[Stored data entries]

◆ ◆ ◆

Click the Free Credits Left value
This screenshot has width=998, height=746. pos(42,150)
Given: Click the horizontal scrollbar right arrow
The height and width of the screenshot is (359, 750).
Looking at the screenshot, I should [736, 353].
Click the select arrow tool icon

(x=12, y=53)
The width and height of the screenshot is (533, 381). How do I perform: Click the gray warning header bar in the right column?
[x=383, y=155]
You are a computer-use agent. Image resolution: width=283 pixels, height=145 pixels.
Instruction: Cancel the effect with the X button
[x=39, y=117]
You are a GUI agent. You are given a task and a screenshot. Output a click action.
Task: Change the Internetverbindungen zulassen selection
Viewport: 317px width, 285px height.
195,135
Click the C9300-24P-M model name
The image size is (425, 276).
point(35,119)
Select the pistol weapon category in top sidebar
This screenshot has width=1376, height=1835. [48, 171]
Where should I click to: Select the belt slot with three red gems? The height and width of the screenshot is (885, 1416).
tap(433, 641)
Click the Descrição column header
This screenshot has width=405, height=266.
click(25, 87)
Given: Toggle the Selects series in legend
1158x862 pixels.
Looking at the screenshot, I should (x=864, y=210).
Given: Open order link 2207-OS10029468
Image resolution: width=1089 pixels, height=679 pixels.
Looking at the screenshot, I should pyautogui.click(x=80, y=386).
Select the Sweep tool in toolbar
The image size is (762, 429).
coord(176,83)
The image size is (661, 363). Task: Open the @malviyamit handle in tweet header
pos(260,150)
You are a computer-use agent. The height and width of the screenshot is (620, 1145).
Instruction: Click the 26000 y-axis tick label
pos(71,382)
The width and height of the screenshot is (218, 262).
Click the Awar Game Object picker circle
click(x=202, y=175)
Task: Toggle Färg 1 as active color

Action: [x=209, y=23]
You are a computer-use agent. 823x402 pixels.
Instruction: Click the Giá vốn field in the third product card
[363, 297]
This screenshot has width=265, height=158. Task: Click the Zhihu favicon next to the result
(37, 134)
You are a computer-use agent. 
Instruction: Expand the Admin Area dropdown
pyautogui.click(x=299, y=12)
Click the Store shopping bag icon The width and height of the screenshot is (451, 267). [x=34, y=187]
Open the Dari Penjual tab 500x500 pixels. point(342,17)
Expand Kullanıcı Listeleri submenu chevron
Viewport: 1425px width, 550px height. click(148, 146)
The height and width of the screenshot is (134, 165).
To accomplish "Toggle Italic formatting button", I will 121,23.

◆ ◆ ◆

Using the entries above, give again exactly the lines from the line holding "Instruction: Expand the Admin Area dropdown" through the line holding "Open the Dari". Include both end lines and nothing else.

Instruction: Expand the Admin Area dropdown
pyautogui.click(x=299, y=12)
Click the Store shopping bag icon The width and height of the screenshot is (451, 267). [x=34, y=187]
Open the Dari Penjual tab 500x500 pixels. point(342,17)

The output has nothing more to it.